> [Document extract]:
☆ ☆ ☆
"Boundaries, Forgiveness, And Tension" by Rev. Jillian Hankamer
February 26, 2023
Matthew 18: 21-35
Perhaps the most famous photo to come out of the Vietnam War is of a young, naked girl running down a road. Holding her arms away from her body, you can see that her skin’s scorched and her mouth is open, screaming. Other barefoot children are running with her and behind her are soldiers and an ominous cloud that obscures the background.
“The man who coordinated the raid on this child's village in June 1971 was a 24-year old U.S. Army helicopter pilot and operations officer named John Plummer. The day after the raid…Plummer saw the photo in the military newspaper ‘Stars and Stripes’ and was devastated.”
When interviewed about the photo in the years after the war Plummer said, “‘It just knocked me to my knees and that was when I knew I could never talk about this.’ The guilt over the raid had become a lonely torment. He suffered periodic nightmares that included the scene from the photo, accompanied by the sounds of children screaming.”
☆ ☆ ☆
> [Data listing]:
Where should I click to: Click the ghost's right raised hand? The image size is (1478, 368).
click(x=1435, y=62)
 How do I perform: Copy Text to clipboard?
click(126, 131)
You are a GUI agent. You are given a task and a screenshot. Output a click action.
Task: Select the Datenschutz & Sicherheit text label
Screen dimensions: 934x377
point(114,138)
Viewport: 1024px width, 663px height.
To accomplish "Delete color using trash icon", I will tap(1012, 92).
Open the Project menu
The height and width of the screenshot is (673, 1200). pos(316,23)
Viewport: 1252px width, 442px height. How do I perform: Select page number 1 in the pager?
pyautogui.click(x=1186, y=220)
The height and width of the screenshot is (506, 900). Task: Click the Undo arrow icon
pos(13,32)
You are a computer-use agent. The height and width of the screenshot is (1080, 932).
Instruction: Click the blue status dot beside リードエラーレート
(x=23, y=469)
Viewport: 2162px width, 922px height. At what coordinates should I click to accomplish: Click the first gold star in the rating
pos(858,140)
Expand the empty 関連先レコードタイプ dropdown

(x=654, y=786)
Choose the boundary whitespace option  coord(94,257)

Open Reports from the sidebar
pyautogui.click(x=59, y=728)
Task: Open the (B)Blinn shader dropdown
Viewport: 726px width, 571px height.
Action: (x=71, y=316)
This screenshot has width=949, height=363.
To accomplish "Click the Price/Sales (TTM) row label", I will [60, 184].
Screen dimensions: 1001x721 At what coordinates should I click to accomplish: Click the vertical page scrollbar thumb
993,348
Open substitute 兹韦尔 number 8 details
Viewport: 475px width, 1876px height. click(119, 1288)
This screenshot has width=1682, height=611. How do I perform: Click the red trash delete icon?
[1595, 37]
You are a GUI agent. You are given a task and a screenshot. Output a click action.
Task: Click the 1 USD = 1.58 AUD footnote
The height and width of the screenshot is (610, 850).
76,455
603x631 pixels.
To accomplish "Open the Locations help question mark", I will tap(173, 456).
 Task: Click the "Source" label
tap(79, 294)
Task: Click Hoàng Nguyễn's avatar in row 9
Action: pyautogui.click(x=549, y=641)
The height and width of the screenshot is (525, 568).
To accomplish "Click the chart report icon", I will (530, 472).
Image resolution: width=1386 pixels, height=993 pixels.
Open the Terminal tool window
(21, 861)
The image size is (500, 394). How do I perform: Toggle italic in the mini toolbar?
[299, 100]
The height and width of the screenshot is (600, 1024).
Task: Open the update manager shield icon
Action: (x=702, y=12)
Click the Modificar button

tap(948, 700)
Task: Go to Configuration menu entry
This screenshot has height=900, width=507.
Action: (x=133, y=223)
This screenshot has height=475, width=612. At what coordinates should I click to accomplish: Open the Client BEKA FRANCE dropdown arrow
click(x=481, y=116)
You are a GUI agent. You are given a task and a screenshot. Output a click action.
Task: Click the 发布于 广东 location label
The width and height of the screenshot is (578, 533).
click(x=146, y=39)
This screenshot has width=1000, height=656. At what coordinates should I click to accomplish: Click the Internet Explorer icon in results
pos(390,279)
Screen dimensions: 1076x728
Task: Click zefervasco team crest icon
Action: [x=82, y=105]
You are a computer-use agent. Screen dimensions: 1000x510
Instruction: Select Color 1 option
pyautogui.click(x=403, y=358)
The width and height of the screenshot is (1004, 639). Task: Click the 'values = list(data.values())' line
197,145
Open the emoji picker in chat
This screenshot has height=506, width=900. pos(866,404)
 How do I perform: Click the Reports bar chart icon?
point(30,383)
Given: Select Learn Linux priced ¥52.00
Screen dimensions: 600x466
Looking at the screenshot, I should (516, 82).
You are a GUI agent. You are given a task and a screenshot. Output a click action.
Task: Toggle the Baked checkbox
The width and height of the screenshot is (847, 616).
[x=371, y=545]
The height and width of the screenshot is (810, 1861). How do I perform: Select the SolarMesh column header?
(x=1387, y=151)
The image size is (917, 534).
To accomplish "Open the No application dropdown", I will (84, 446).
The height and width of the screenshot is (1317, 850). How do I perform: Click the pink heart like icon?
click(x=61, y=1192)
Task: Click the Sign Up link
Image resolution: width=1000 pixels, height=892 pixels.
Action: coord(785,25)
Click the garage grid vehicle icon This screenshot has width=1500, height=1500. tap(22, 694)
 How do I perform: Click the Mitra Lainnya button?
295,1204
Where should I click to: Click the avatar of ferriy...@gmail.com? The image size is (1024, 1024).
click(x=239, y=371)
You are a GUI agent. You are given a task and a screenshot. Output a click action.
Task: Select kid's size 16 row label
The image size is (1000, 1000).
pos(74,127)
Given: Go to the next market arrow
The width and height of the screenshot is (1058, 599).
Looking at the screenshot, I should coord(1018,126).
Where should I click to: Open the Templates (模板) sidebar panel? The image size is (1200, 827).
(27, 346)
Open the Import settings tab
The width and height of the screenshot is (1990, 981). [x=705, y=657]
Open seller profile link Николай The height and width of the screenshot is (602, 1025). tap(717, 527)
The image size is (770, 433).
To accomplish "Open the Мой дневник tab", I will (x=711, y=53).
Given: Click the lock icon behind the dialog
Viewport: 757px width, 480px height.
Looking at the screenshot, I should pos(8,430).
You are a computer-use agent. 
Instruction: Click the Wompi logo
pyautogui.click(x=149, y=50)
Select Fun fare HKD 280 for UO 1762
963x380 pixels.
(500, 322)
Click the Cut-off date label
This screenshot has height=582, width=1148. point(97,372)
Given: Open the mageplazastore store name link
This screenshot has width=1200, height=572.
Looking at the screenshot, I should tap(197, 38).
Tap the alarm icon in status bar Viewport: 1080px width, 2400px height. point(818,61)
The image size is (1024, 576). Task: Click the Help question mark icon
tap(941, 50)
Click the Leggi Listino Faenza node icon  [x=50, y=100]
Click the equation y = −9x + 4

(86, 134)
☆ ☆ ☆
> [Exercise goal]:
Continue the sermon on boundaries and forgiveness from where it stops.

> [Final answer]:
Thankfully the girl in the photo, Pham Thi Kim Phuc, survived her injuries. She went through 17 operations, eventually relocated to Toronto, and became a goodwill ambassador for UNESCO. It was in this role that she and Plummer reconnected in 1996. Kim was speaking at a Veteran’s Day event near Plummer’s home. Plummer saw that she would be there and decided to attend which allowed him to hear Kim say, "If I could talk face-to-face with the pilot who dropped the bombs, I would tell him we could not change history, but we should try to do good things for the present..."
Sitting in the audience Plummer wrote Kim a note saying, "I am that man," and asked an officer to give it to her. Then when her speech was over Plummer made his way through the crowd so that they were face-to-face. “‘She just opened her arms to me,’ Plummer recounted. ‘I fell into her arms sobbing. All I could say is, "I'm so sorry, I'm just so sorry.’ ‘It's all right,’ Kim responded. "I forgive. I forgive."”
Robert Karen, the author who recorded this story for his book The Forgiving Self, goes on to say that a few months after this meeting he saw a photo of Plummer and Kim together, “their heads touching, almost cheek to cheek, his arm around her, both smiling with an almost incongruous delight, as if he had never ordered the raid that left her body scarred and in permanent paid and he did not live with recurrent nightmares.” Four years after the photo was taken when the author called John Plummer “Kim had just been to visit.”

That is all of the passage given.